Legal, né? Mas são informações que, quase sempre, não nos ajudam em nada. O Green Day, sabemos, ainda soa como um bando de moleques de 16 anos. O mais experiente dos Jonas Brothers é virgem. O Julian Casablancas vive tão aceleradamente que já deve ter entrado na crise da meia idade. E Caetano, depois do tombo que tomou no show de sábado aqui em Brasília (aos sádicos, o vídeo está aqui — aguardem até o fim, ok?), levantou-se alegre e faceiro.

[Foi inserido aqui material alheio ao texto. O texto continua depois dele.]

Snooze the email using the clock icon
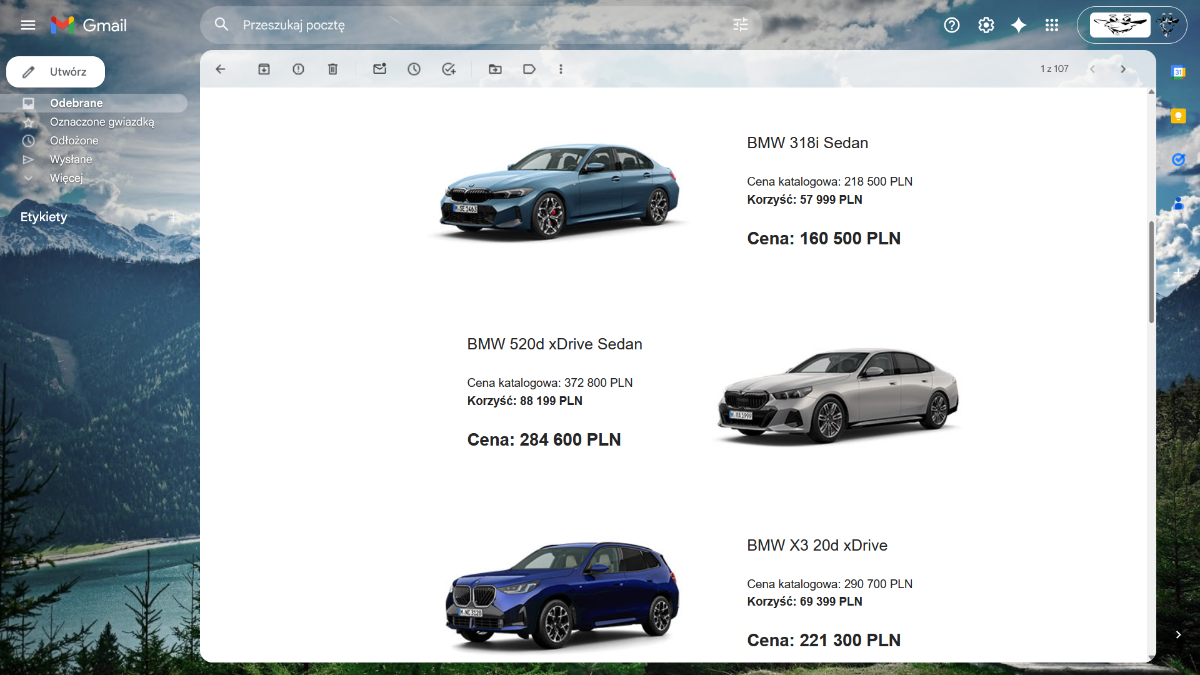The width and height of the screenshot is (1200, 675). [x=414, y=69]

E Jeff Tweedy? Bem. Taí uma exceção. A arte do sujeito parece reverberar a idade que ele tem. Sempre foi assim. O Wilco é uma banda que envelhece (ou amadurece, a depender da perspectiva) a cada disco.

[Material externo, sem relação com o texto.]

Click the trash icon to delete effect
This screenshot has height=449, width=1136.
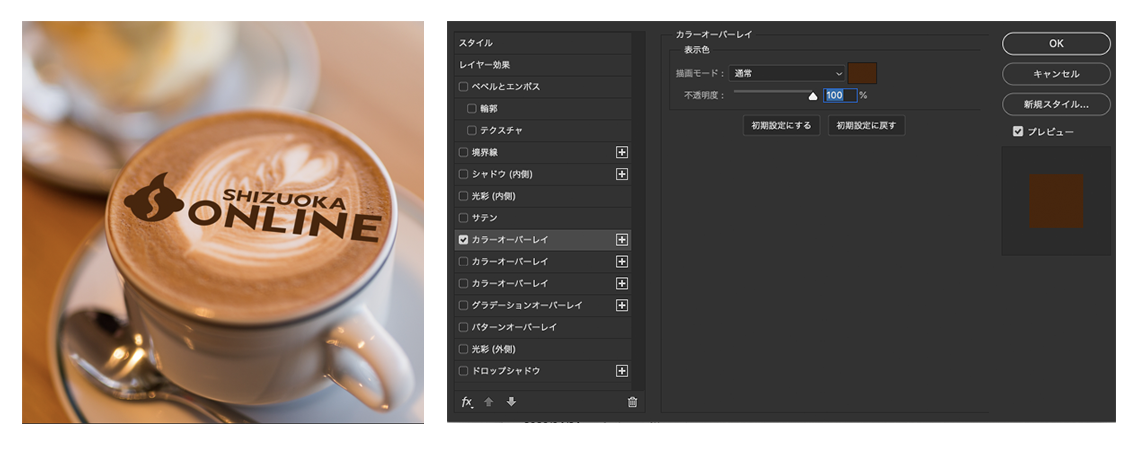coord(632,402)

A.M. (1995) é o disco dos 25, jovial e ironicamente despretensioso. Being there (1996) preserva o bom humor e a leveza, mas já com a ambição de soar como um clássico álbum duplo dos anos 70, à Grateful Dead. Juventude em marcha.

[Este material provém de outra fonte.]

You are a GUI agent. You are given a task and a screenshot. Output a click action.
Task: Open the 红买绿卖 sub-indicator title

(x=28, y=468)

Missão cumprida, já alçado ao posto de porta-voz do country alternativo, Tweedy começa a entrar numa suave crise de identidade (no ensolarado e agoniado Summerteeth, de 1999), que desemboca na obra-prima dos 30: o aventureiro (mas já desencantado) Yankee hotel foxtrot (2002). O que segue é o furacão: A ghost is born (2004) trata de períodos de depressão e desespero. O sonho acabou — ruídos versus melodia, amores perdidos, um deus ausente, traumas e saudades da juventude (e espero não sentir algo parecido quando chegar aos 36).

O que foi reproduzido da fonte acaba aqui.